# $100 million to invest



## mit (9 August 2005)

> I want you to imagine the following. You have a rich uncle and he just passed away and he left you US$100m. Your rich uncle was a bit of an odd character. He retired in the late 60s and lived on one of the islands in the Pacific.
> 
> He didn’t read newspapers, he didn’t have a fax machine, no telephone but he was, however, a smart investor. In fact, he corresponded with his bank by mail and in the 30 years before he passed away he sent out four letter ...

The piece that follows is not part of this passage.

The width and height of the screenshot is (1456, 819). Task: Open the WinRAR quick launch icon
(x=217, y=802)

Interesting article in the Air Review.

http://www.aireview.com/index.php?act=view&catid=6&id=1233&setSub=1

If you had $100m to invest for 10 years and not touch it what would you invest in? The article seems to push investing in Commodities still due to China's demand.

MIT


----------



## Mofra (9 August 2005)

Excellent article mit, interesting he is so dismissive of Brazil's economy, as I have read reports that thier agricultural development and possibility for expansion could make them one of the world's largest food exporters by 2012.


----------



## Hanrahan (10 August 2005)

Here's a real example, at home.

In the early '60s my Aunt was working but in those days women got abt 60% of male rates so she could only invest a small amount (fifty pounds I think) in the local TV station float.

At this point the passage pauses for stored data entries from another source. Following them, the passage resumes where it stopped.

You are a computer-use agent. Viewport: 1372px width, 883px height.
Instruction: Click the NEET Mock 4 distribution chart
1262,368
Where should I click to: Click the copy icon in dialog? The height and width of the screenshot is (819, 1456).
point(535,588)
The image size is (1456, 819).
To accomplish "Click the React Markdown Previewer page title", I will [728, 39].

During her retirement she was getting useful divs and her estate has over $200k worth of media shares at todays prices. Compounding works. And in effect, she only wrote ONE letter.

H


----------



## money tree (10 August 2005)

Buy Chinese stocks


----------



## bvbfan (10 August 2005)

Shanghai Composite ran too early and is at multiyear lows now I believe, but it may keep going down a little more?


----------